▶ _EXERCISE AIM_:
Pick out every line in the items below that contains the word "weapon", and copy each of those lines in full.

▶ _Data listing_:

----

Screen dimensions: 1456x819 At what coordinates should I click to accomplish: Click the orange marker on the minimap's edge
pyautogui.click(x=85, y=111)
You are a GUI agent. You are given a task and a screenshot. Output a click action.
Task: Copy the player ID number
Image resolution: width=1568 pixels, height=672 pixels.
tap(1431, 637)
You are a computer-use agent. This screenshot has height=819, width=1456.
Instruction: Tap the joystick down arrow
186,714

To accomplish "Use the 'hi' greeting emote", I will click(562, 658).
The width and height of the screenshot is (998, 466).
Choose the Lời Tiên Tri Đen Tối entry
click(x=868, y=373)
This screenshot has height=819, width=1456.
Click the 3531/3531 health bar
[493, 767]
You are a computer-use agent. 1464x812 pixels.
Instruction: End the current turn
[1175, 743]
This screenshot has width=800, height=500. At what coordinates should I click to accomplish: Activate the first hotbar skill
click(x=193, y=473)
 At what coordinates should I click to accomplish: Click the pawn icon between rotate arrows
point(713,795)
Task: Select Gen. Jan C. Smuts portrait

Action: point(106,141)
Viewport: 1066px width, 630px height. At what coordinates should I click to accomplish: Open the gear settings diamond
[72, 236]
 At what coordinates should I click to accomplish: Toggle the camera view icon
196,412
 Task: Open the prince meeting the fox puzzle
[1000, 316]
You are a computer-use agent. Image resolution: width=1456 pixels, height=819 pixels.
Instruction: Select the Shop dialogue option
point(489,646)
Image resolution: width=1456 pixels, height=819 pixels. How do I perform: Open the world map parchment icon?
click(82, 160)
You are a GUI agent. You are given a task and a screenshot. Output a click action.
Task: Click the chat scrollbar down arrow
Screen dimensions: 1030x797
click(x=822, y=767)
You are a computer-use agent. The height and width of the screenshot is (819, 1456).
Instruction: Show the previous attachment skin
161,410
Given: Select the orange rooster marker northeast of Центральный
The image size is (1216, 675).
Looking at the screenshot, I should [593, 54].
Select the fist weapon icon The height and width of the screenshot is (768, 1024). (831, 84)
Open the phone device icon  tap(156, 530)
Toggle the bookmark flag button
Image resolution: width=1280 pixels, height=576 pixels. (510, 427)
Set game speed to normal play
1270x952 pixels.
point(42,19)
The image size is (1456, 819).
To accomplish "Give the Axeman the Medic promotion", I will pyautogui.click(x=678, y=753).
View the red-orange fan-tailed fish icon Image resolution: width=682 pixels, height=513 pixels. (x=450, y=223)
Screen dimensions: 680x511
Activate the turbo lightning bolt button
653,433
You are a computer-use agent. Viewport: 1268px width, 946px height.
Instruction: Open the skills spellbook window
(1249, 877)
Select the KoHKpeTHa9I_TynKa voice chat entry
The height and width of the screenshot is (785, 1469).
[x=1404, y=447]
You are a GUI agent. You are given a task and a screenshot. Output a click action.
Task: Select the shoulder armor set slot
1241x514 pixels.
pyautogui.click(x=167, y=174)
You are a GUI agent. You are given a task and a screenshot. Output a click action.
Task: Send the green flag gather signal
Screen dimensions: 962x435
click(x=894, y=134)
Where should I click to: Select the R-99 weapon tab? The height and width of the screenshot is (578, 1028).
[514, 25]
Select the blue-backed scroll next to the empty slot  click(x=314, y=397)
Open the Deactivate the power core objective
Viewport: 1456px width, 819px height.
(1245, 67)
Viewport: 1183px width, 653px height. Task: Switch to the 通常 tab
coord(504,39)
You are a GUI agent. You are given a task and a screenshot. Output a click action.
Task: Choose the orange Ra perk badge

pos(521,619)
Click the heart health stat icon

----

▶ _WRITTEN RESPONSE_:
Select the fist weapon icon The height and width of the screenshot is (768, 1024). (831, 84)
Where should I click to: Select the R-99 weapon tab? The height and width of the screenshot is (578, 1028).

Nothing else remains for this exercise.